But Marketplace’s Amy Scott reports the recent wave of macro beer mergers might actually be good for micro-brewers.


AMY SCOTT: The little guy is actually doing pretty well.

Eric Shepherd is executive editor of Beer Marketer’s Insights. He says overall U.S. beer sales fell about 2 percent last year. But craft brews were up 5 or 6 percent.

ERIC SHEPHERD: It’s a phenomenon that everybody’s watching very closely. Most of the large beer brands were down in 2009.

Shepherd says it’s easier to grow when you’re small. But he says more drinkers are opting for the flavor and local character of smaller brews.

Uli Bennewitz owns the Weeping Radish Farm Brewery in Jarvisburg, N.C. He also runs a butchery and an organic farm.

ULI BENNEWITZ: Everybody is wary of “where does this stuff come from?” There is clearly a move towards local, local, local.

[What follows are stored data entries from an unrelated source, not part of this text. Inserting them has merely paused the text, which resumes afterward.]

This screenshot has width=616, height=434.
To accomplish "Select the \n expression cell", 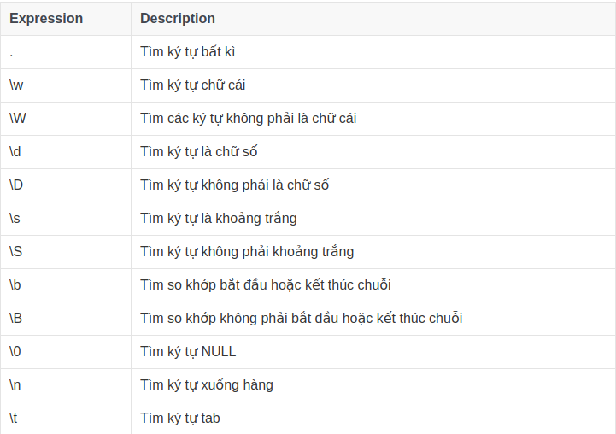I will point(16,385).
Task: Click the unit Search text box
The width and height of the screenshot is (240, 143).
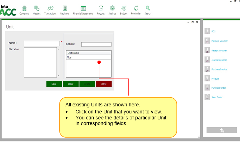Action: pos(96,44)
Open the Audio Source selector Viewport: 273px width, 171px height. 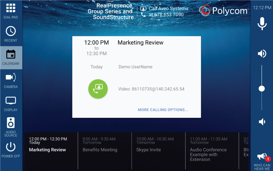tap(11, 127)
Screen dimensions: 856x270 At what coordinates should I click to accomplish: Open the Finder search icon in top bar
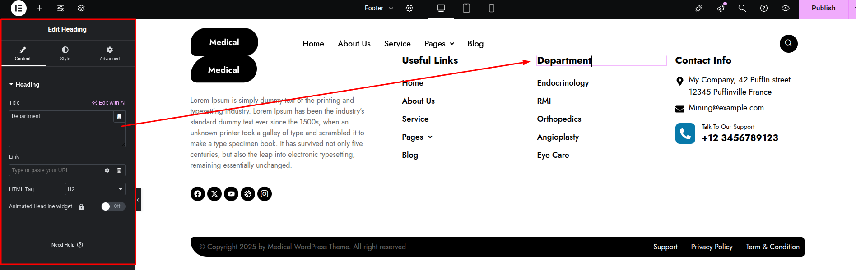742,8
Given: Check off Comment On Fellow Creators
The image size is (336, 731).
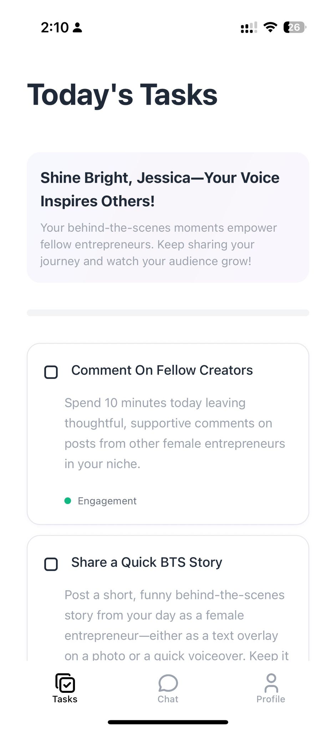Looking at the screenshot, I should [51, 372].
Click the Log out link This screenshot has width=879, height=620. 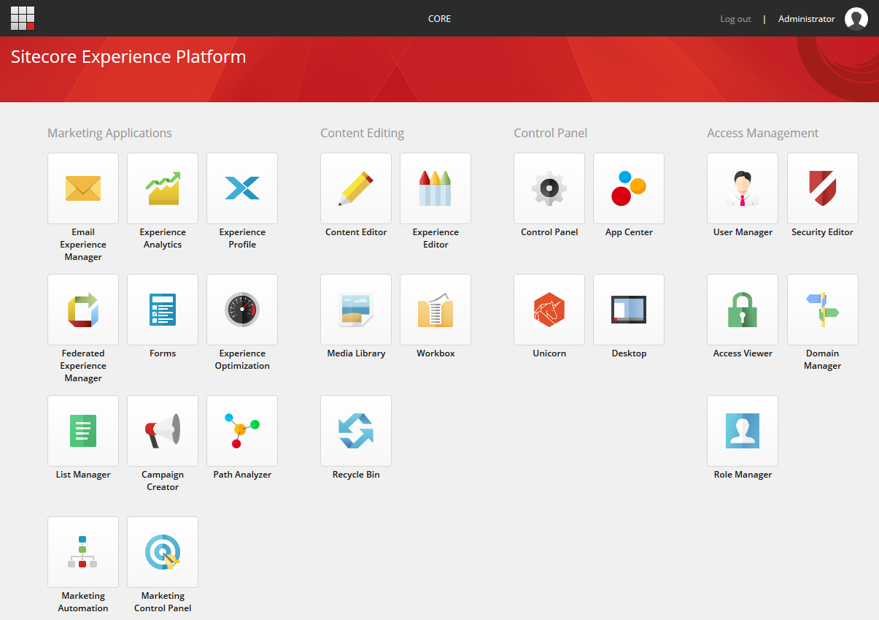735,19
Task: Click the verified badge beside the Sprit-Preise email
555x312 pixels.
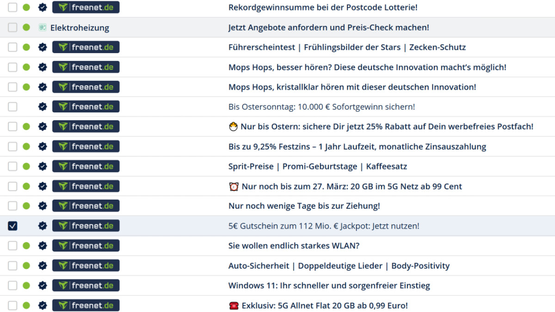Action: 43,166
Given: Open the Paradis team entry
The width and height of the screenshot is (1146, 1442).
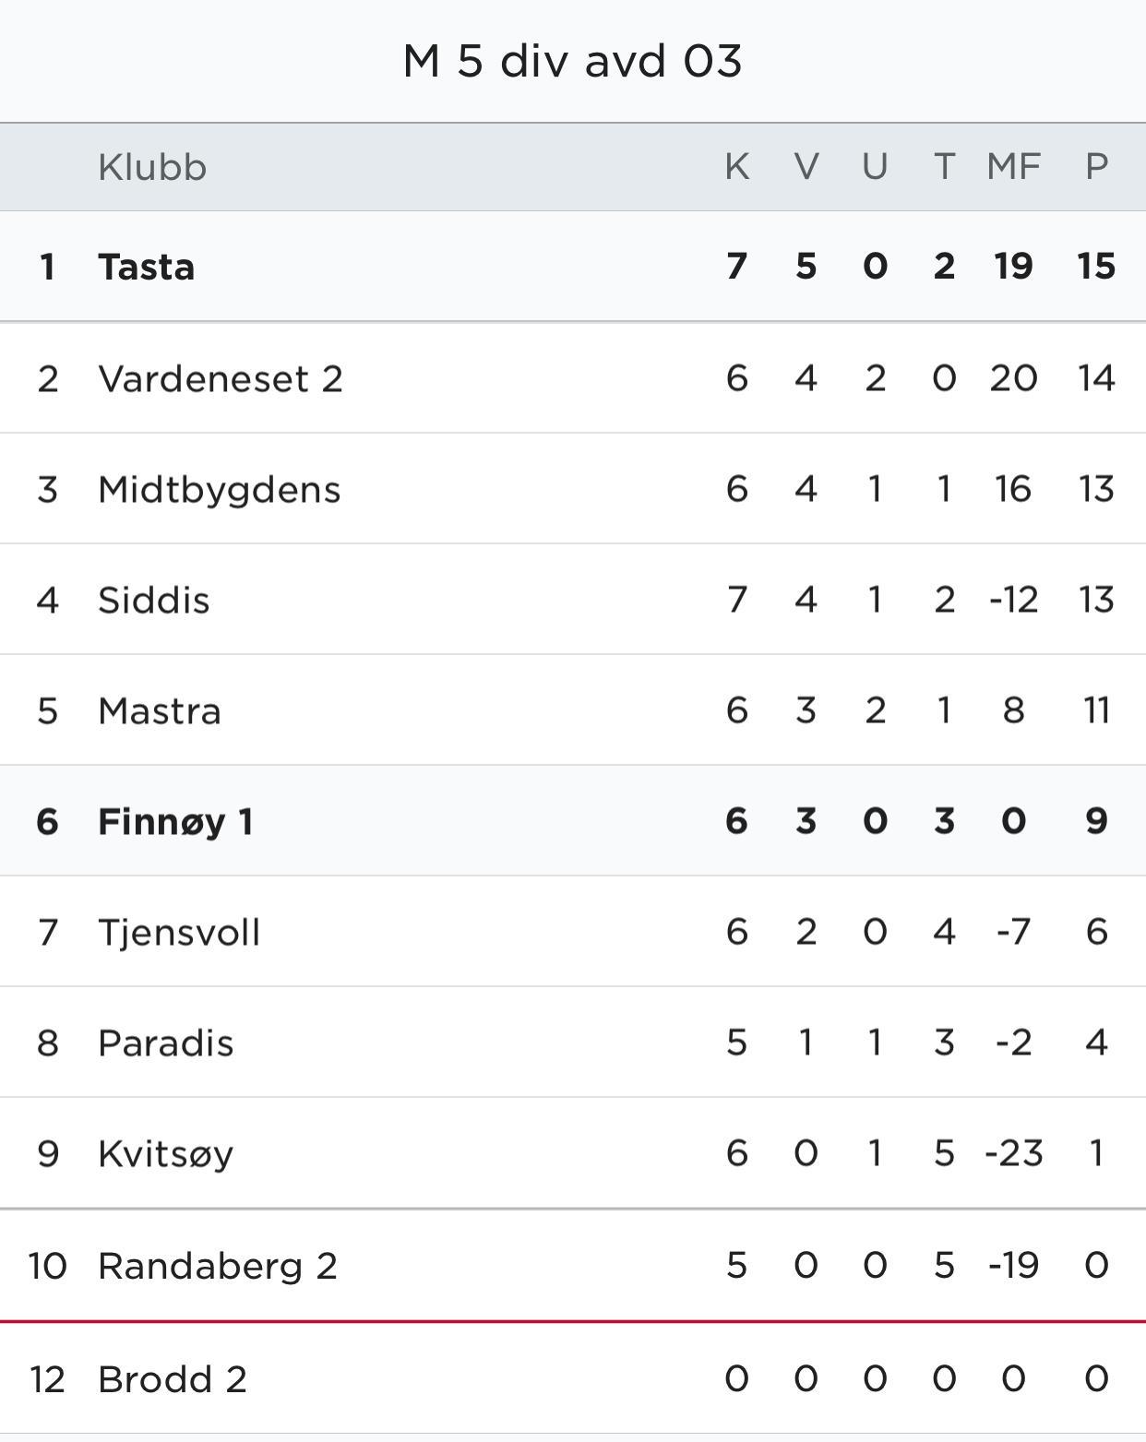Looking at the screenshot, I should click(166, 1043).
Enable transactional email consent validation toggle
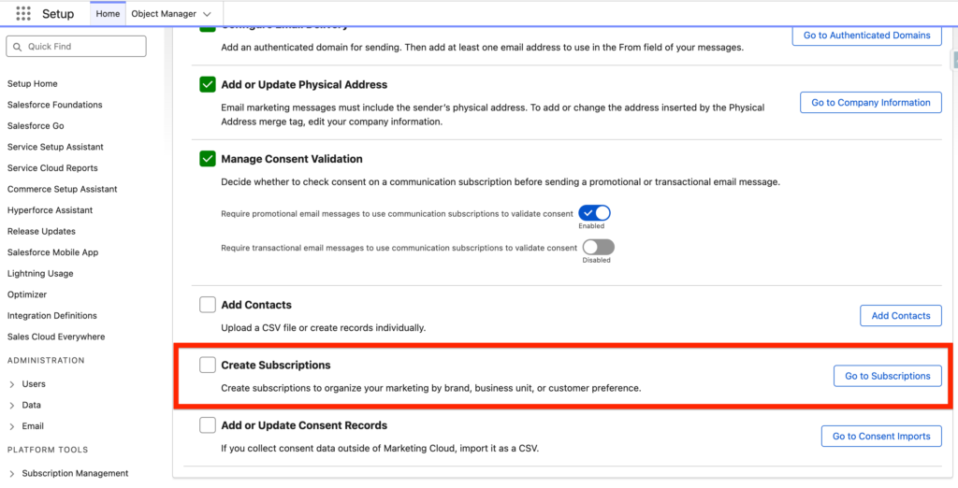This screenshot has width=958, height=488. [598, 248]
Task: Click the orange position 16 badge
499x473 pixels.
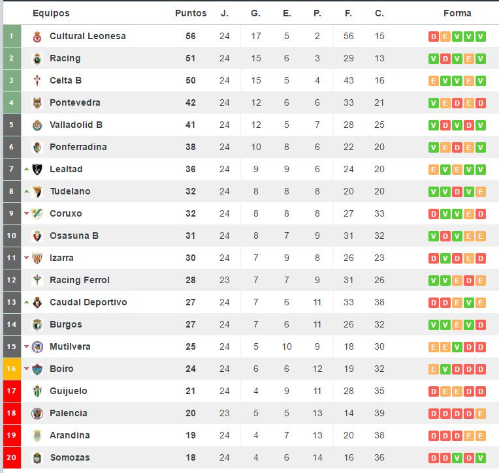Action: 11,369
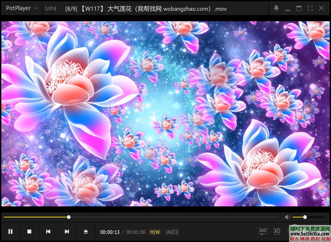The image size is (331, 242).
Task: Select the 360-degree video mode icon
Action: pos(263,231)
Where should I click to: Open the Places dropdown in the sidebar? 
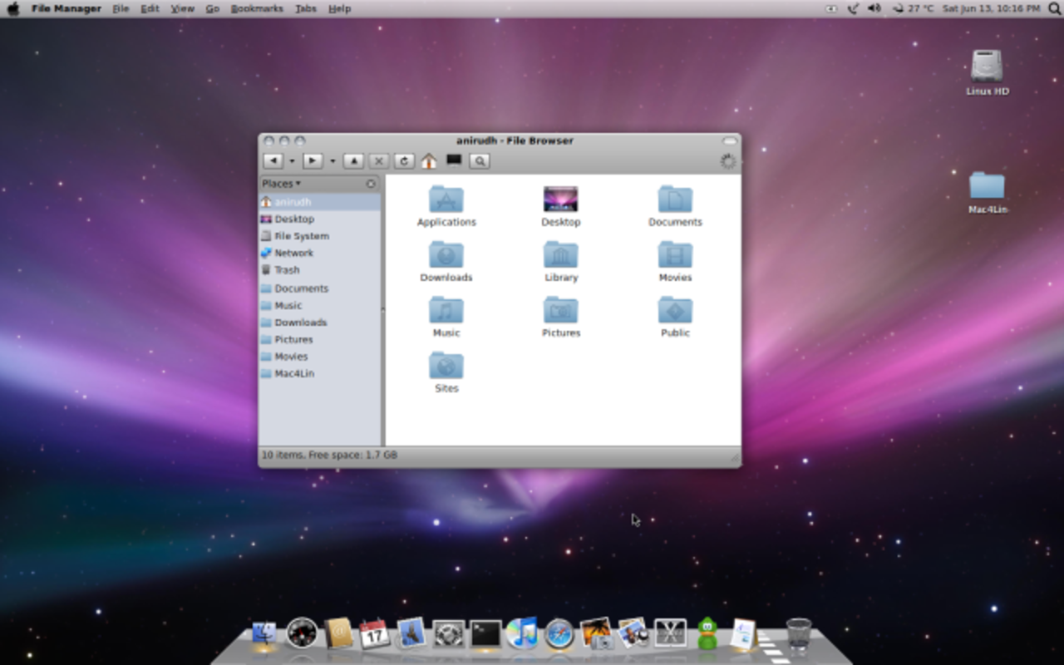(281, 183)
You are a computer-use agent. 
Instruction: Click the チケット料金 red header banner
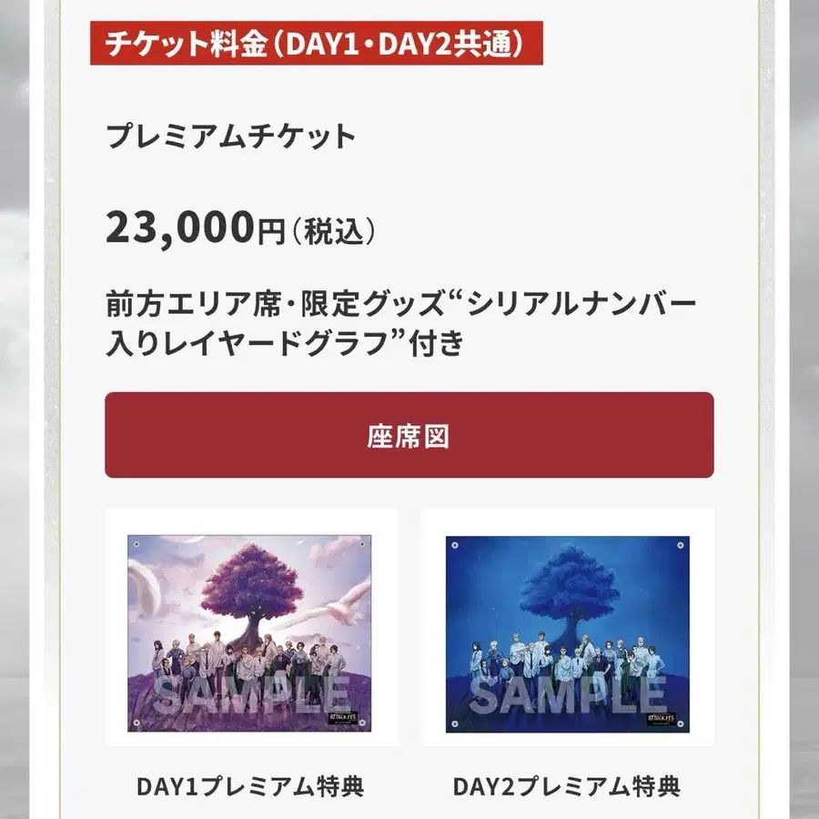(x=316, y=43)
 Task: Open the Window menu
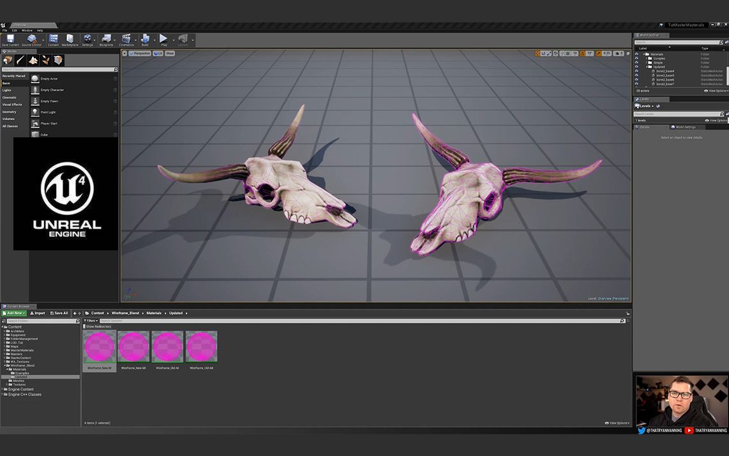(26, 29)
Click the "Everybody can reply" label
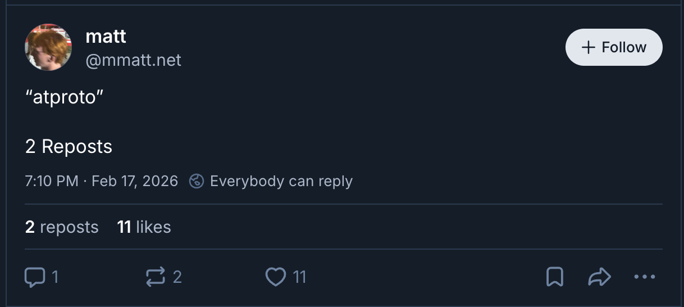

And I think that is an advantage for small breweries.

Analysts say the Heineken-FEMSA deal won’t affect the U.S. market much. But big mergers can hurt the little guy.

Paul Gatza represents small brewers as director of the Brewers Association. He says when Miller and Molson Coors merged a few years ago, their distributors consolidated too.

PAUL GATZA: So that meant one less wholesaler in each market, which meant fewer choices for the small brewer in terms of a company that would represent their brands.

But some small brewers got a boost when Belgian giant InBev bought Anheuser-Busch in 2008. Uli Bennewitz says InBev wanted to sell its other brands in the U.S. and asked Budweiser distributors to carry imports and microbrews like his too.

I’m Amy Scott for Marketplace.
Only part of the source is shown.